4Q14 results in-line with expectations

Cache Logistics Trust (CACHE) reported its 4Q14 results which met our expectations. Gross revenue declined 0.4% YoY to S$20.6m due to higher vacancies and tenant rent free period. Nevertheless, DPU climbed 0.4% to 2.146 S cents. For FY14, revenue rose 2.3% to S$82.9m and this formed 96.7% of our full-year forecast. Income available for distribution increased 2.0% S$66.9m, but DPU slipped 0.8% to 8.573 S cents due to a larger unit base. The latter constituted 98.7% of our FY14 projection.
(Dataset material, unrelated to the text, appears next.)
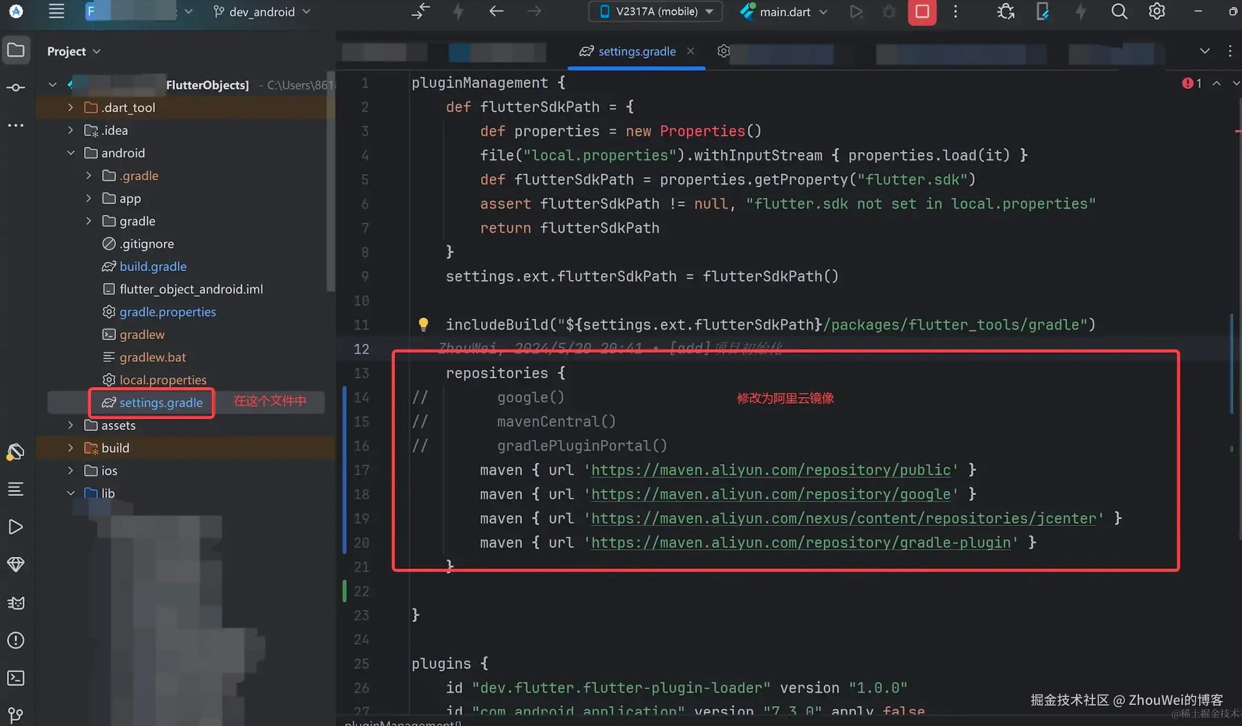Open the Problems tool window icon

[x=16, y=640]
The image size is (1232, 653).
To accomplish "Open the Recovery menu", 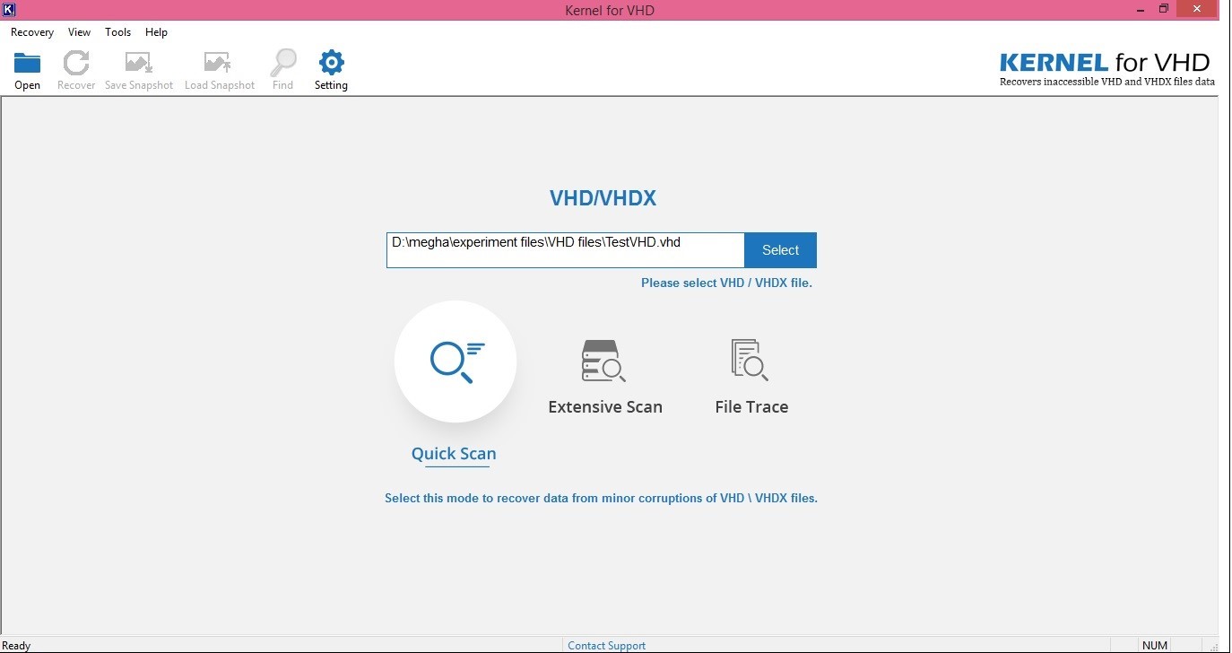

Outlook remains challenging

CACHE is currently undergoing a transition period as it is in the midst of converting some of its assets from master-leased properties to multi-tenanted properties. This had some impact on its occupancy, which declined from 99.5% to 97.5%. Management will continue to step up its efforts to secure forward renewals during this conversion phase. 11% of its lettable area is up for renewal in FY15. Approximately 72% of C&P Changi Districentre and 41% of CWT Cold Hub have been pre-committed by tenants, with a strong pipeline of interest from new tenants, according to CACHE. We expect some near-term pressure on its NPI margins due to expenses related to these conversions. Concerns over the oversupply situation for Singapore’s industrial space also remain as a concern. On a positive front, CACHE managed to renew the master lease of CWT Commodity Hub with its sponsor CWT for a period of three years from Apr 2015, with an estimated initial uplift of 1% in rental rates.

Maintain HOLD

Looking ahead, CACHE will seek to pursue yield accretive acquisitions. Australia is one of its key areas of focus given the institutional-grade warehouses with good credit tenants. China has moved behind Australia in the pecking order as cap rates have narrowed. We lower our FY15 DPU forecast slightly by 1.1% and introduce our FY16 projections. Rolling forward our valuations, our fair value is increased from S$1.13 to S$1.15. Maintain HOLD.